#### PROBLEM:
Out of the records below, copy all lines in which the word "size" occurs.

[Stored items]
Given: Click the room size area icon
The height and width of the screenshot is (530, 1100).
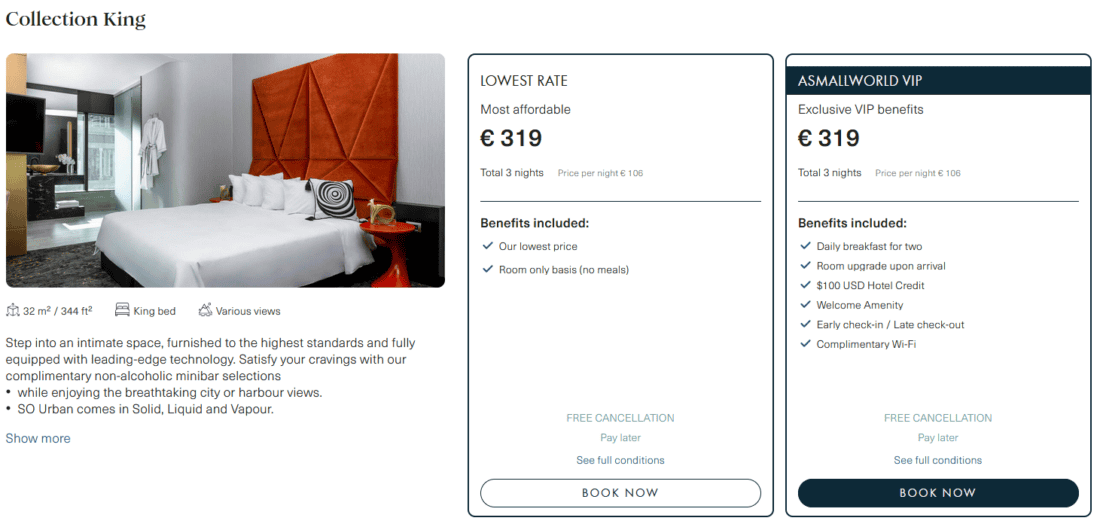Looking at the screenshot, I should (13, 310).
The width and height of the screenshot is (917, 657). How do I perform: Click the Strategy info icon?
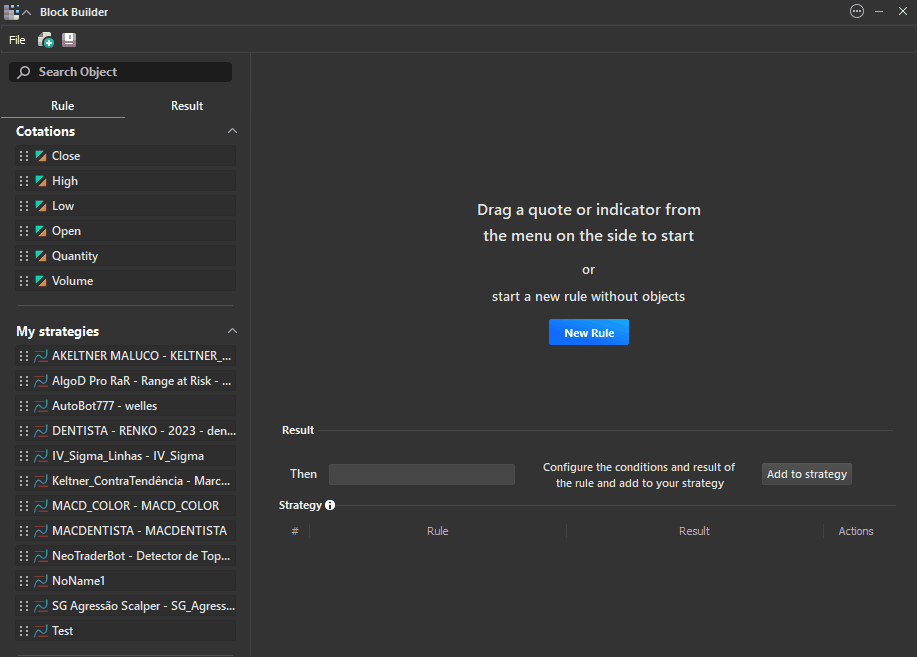click(x=330, y=505)
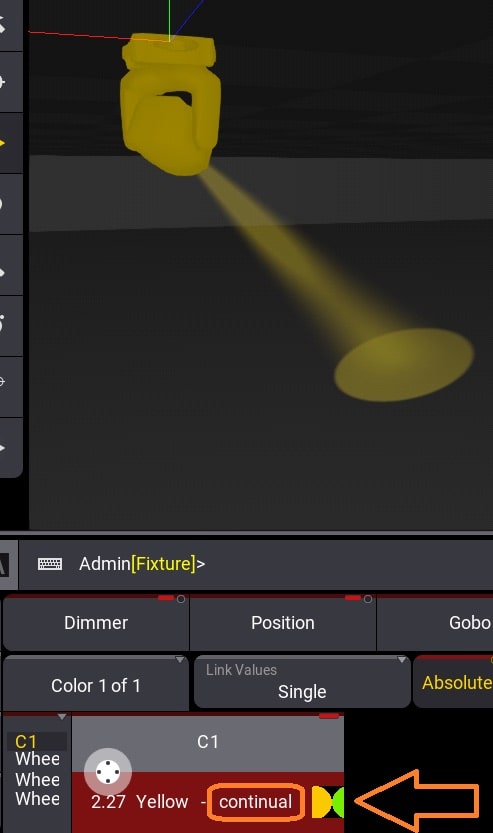
Task: Click the 2.27 Yellow continual value field
Action: 208,802
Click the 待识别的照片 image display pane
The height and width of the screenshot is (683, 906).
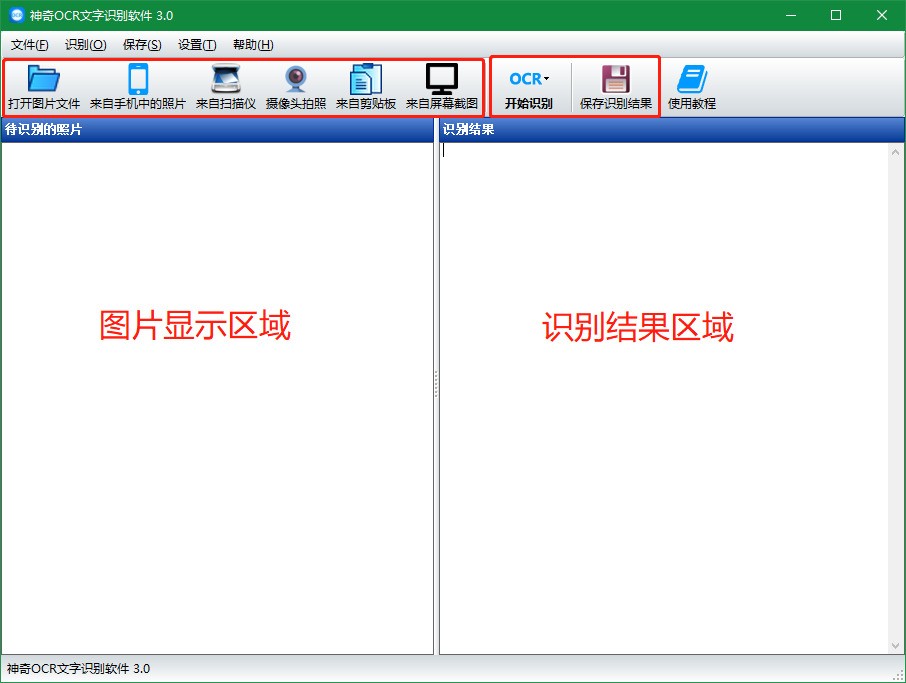(x=217, y=450)
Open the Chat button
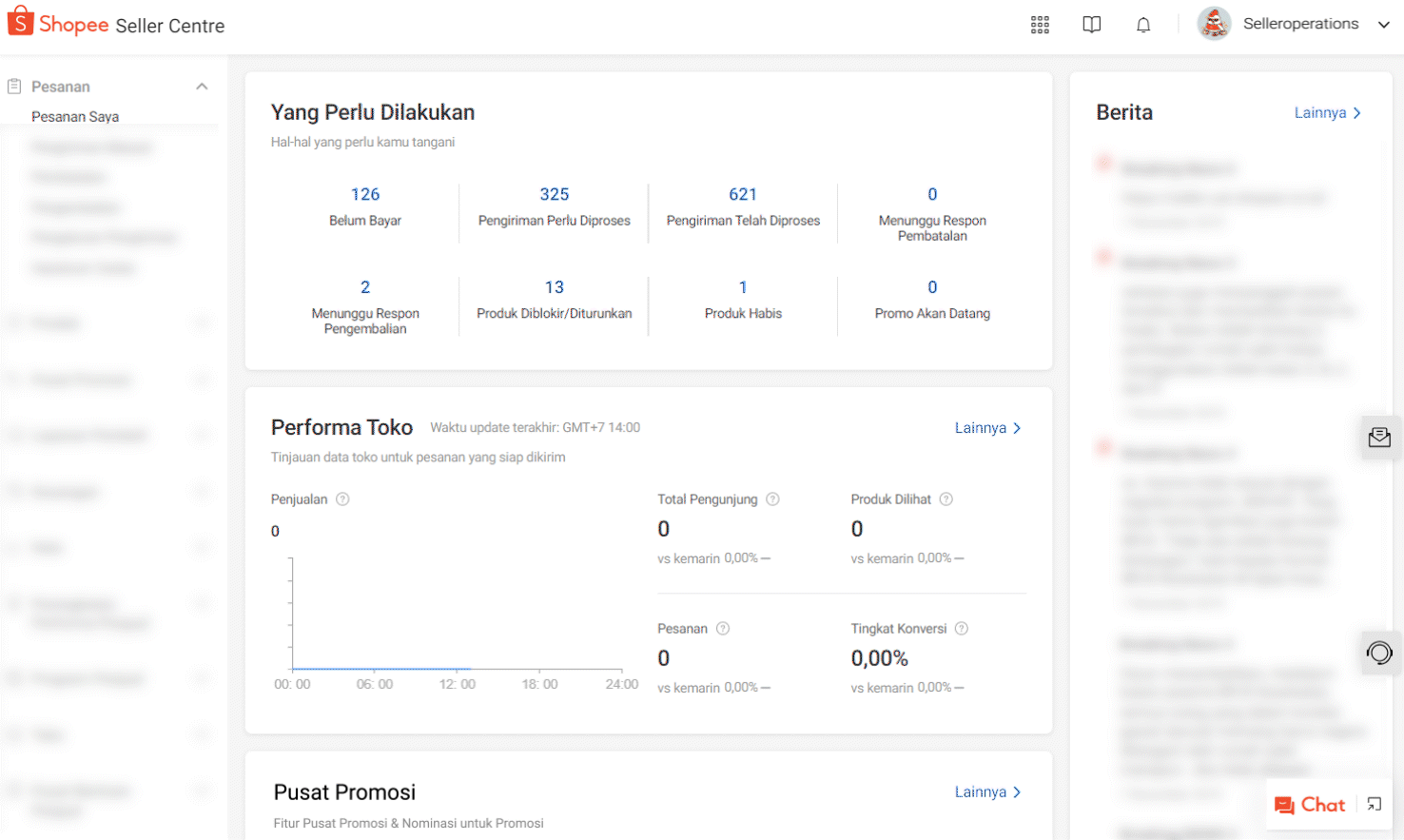 tap(1311, 805)
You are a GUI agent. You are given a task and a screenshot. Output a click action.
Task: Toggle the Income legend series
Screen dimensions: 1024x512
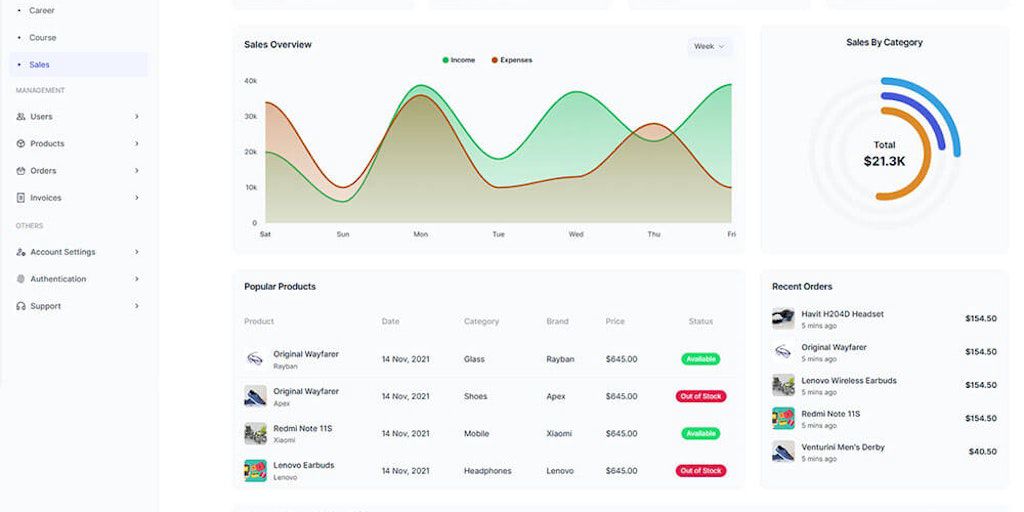(459, 60)
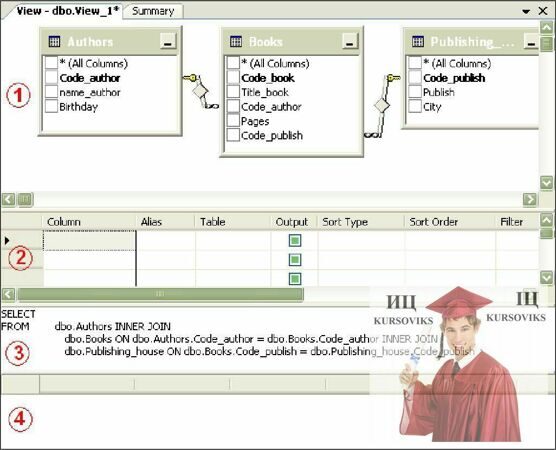Select the View - dbo.View_1 tab
The width and height of the screenshot is (556, 450).
coord(67,11)
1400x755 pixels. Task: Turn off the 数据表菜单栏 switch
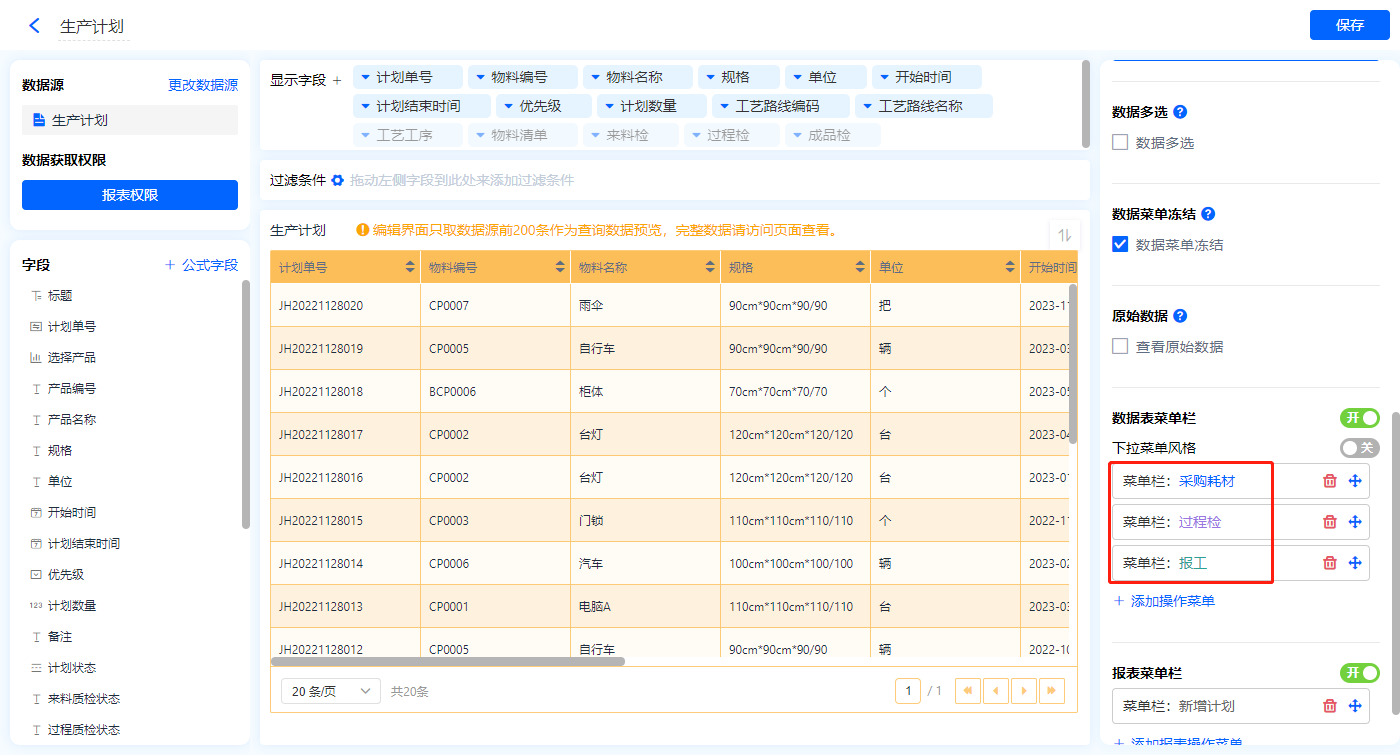pyautogui.click(x=1359, y=418)
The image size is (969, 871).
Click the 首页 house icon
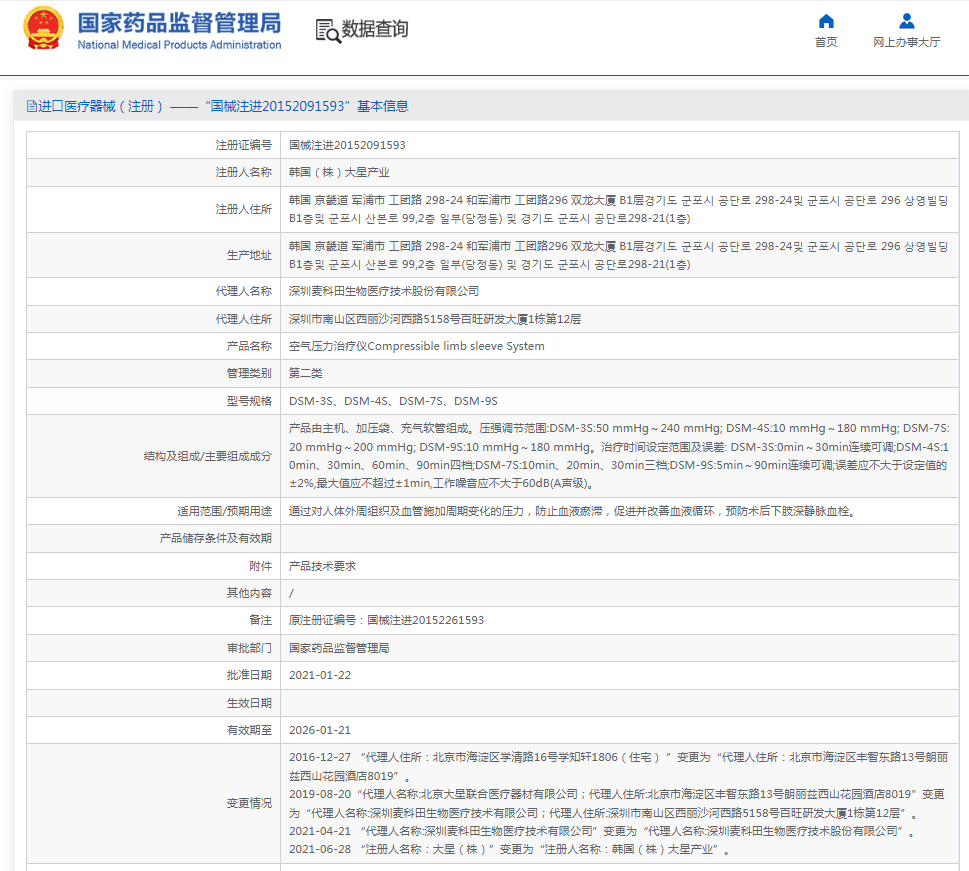point(826,21)
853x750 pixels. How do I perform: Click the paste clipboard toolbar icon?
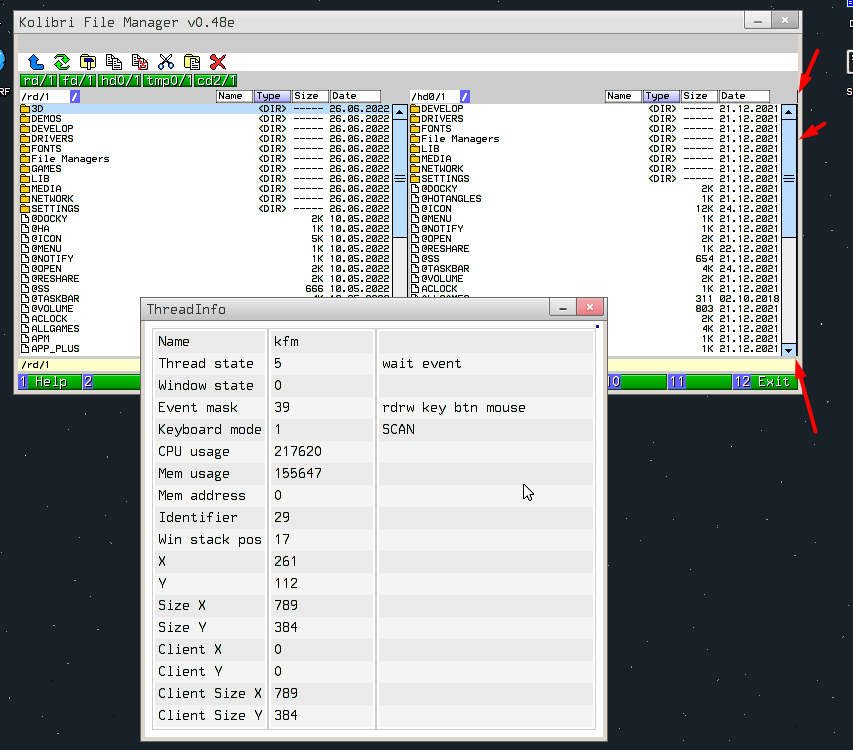pos(192,62)
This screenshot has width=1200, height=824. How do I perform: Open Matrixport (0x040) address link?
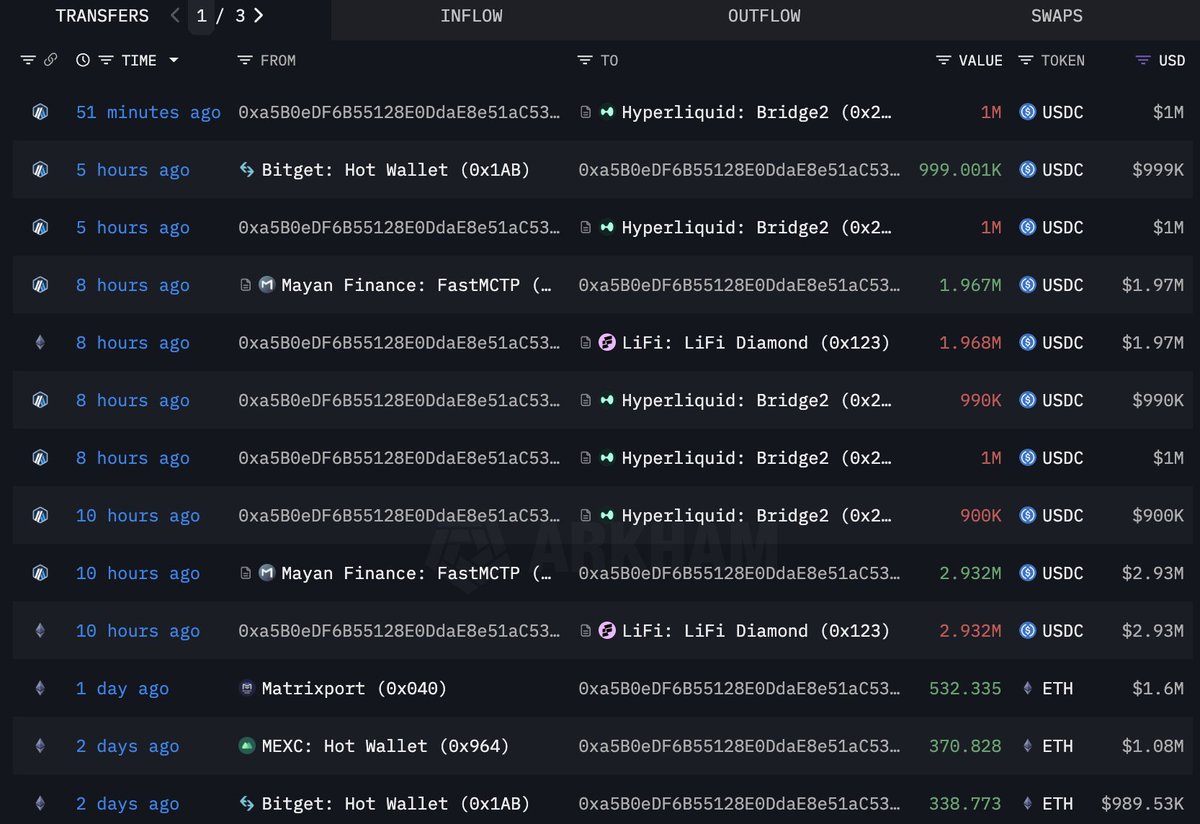point(354,688)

#### EXERCISE ANSWER:
Given: Click the room size area icon
The image size is (969, 871).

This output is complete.